Sir Arthur Edward Hall KBE CB is not buried in Radnor Street Cemetery but his extraordinary Swindon Story deserves to be told.
Arthur Edward Hall was born on February 1, 1885, the son of Charles Hall, a boilermaker in the GWR Works, and his wife Emma. He grew up at 6 Andover Street, one of the streets that branched off the canal. A humble beginning for a man who went on to have a quite amazing career, as can be followed here in the obituary that appeared in The Times.

Adm. Sir Arthur Hall
Education in the Royal Navy
Instructor Rear-Admiral Sir Arthur Hall, K.B.E., C.B., who died at his home in London on Saturday at the age of 74, was a former Director of the Education Department of the Admiralty. He was the first naval officer to hold that post and the first to have the rank of instructor rear-admiral.
Arthur Edward Hall was born on February 1, 1885, the son of Charles Edward Hall. He was educated at Swindon College and the Royal College of Science, London.
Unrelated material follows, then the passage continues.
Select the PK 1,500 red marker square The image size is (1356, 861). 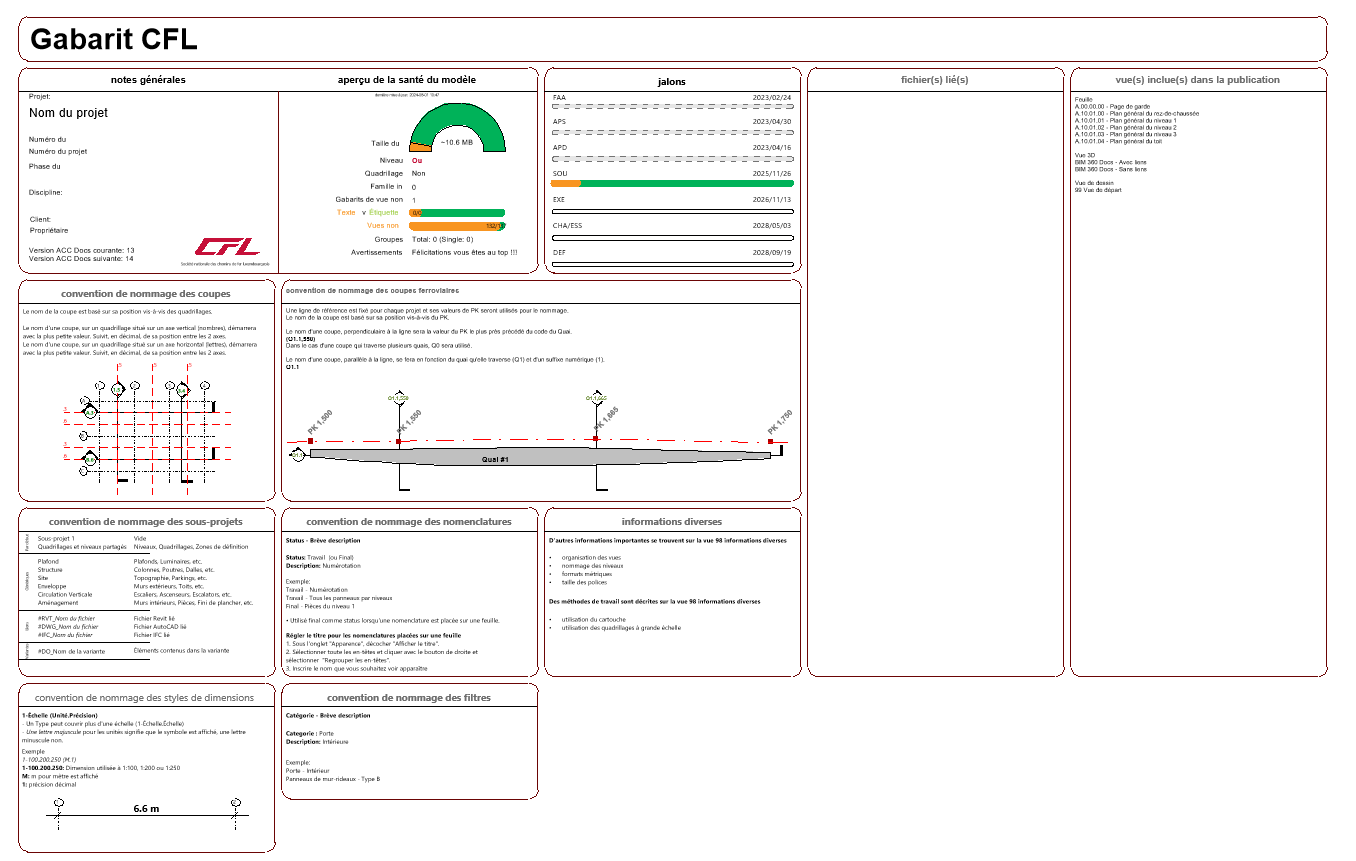pos(311,440)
He taught for six years in the physics department of the Imperial College of Science before entering the Navy as an instructor in 1915. He served in the Inflexible during that war, was present at the Battle of Jutland, and was successively Fleet Education Officer to the Atlantic and Mediterranean Fleets, before he was appointed Deputy Inspector of Naval Schools in 1932. Four years later he was promoted to the new post of Director of the Admiralty Education Department where he served until his retirement in 1945. He was then for five years Director of Studies and Dean of the Royal Naval College, Greenwich.
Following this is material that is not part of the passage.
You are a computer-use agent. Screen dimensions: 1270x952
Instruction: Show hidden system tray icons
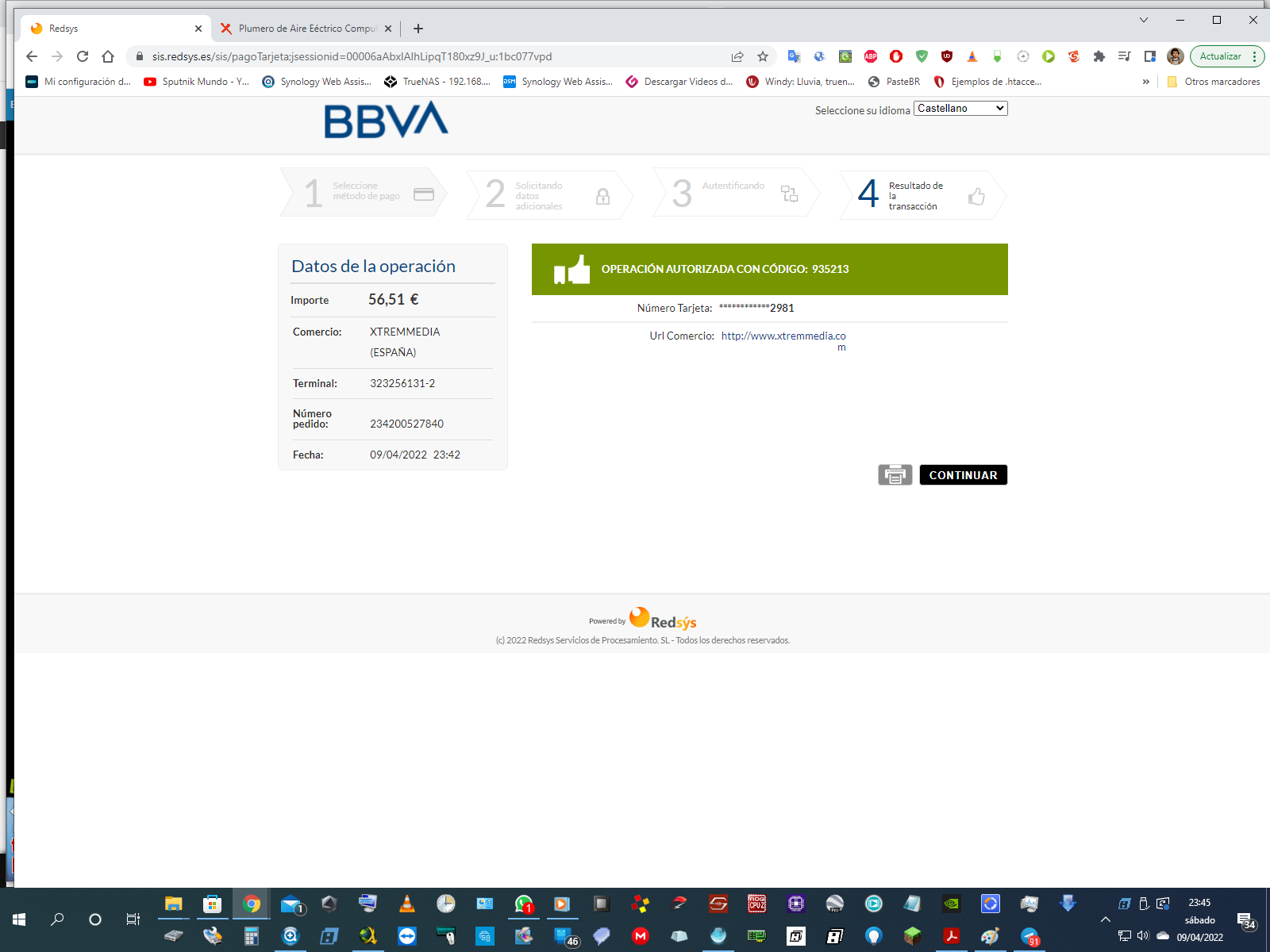[1106, 919]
Hall’s services to naval education were of the first importance. Yet he was active in many other fields as well. His connexion with the English Association was of long standing and he was chairman from 1951. He was a governor of Imperial College and chairman of the Royal School for Naval and Marine Officers’ Daughters from 1943. He was a member of the Hankey Committee on Further Education and Training (1943-45) and of the council of the Society for Nautical Research (1947-51). Among other organizations to which he gave his time were the Institute of Naval Architects and the Navy Records Society, of both of which he was treasurer, and the RN Scholarship Fund and the RN Benevolent Society.
He married in 1920 Constance Martha Gibbens, by whom he had a son and a daughter.
The Times, Monday November 23, 1959.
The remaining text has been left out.